Au final, 15 concurrents ont dû s’arrêter dans un des ports des côtes espagnoles et portugaises. Pour huit d’entre eux, l’escale s’est traduite ensuite par un abandon. On citera la ténacité d’un Fidel Turienzo (Satanas) qui est arrivé au Portugal avec un mât en trois morceaux, a réparé dans le délai de 72 heures légales pour finir cette première étape.

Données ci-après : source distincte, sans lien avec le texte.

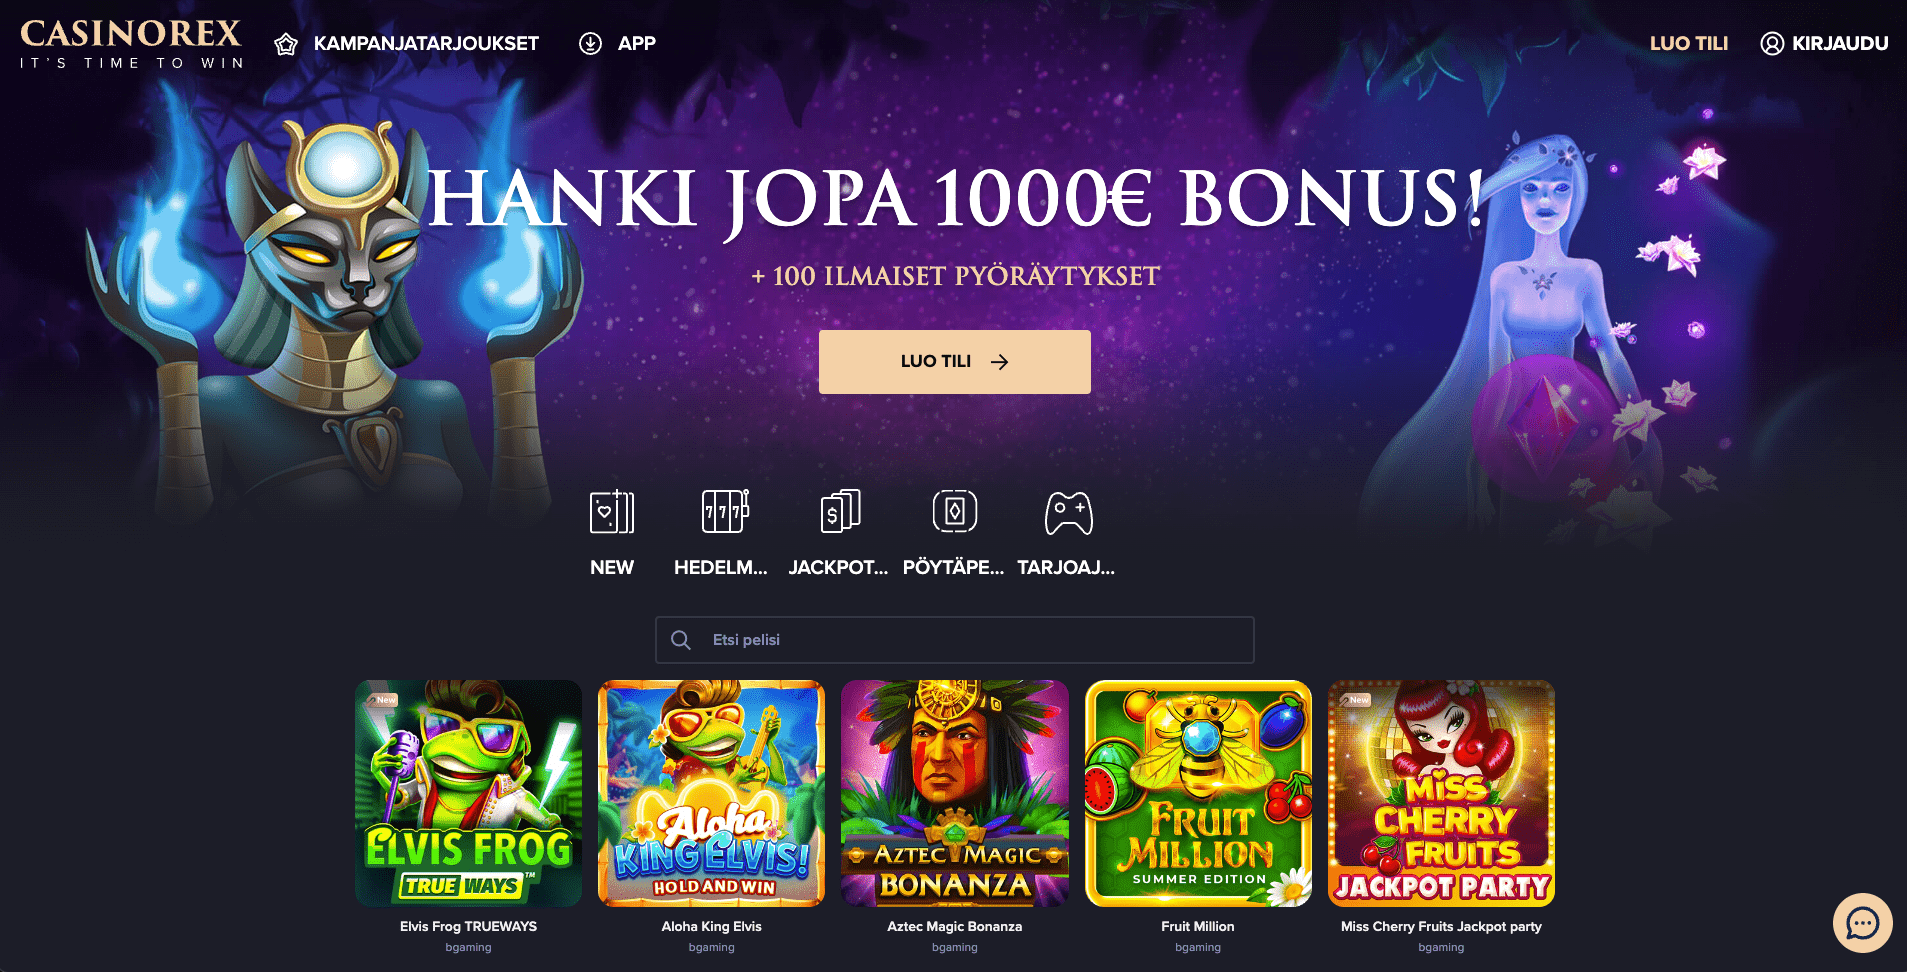Click the App download icon
This screenshot has height=972, width=1907.
(x=590, y=43)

Fidel est d’ailleurs déjà en route pour acheminer un nouveau mât à Lanzarote et prendre le départ de la deuxième étape avec un gréement sécurisé.
Les Espagnols font preuve d’une belle détermination : Nacho Postigo, victime involontaire d’un échouage lors du remorquage de son bateau à Douarnenez se bat pour être présent au départ de la deuxième étape. Il a obtenu du jury de la course le droit de réparer son bateau et de courir cette deuxième manche sans avoir pu participer à la première… Son classement global sur l’épreuve sera calculé par le cumul de son temps de la deuxième étape et de celui (théorique) de la première étape correspondant à la même place. S’il finit 5e de la deuxième étape, il se verra donc affecter le temps du 5e de la première étape. Précision d’importance, son classement ne pourra pas affecter les places des autres concurrents.

 

Le plus malin

A tout seigneur, tout honneur, c’est à un volatile que revient la palme de la course la plus intelligente. Maxime Eveillard, reparti de La Corogne dans le tout petit temps a eu la surprise au cap Finisterre de devenir l’hôte d’un pigeon voyageur. L’oiseau bagué conformément aux règles des colombophiles a été identifié à l’arrivée par son numéro. Il n’a fallu que quelques minutes à l’arrivée pour découvrir que son propriétaire résidait à Santa Cruz de Tenerife. A peine arrivé à Lanzarote, le pigeon s’est soudainement envolé sans demander son reste, sans même un mot de remerciement, direction plein ouest vers son domicile.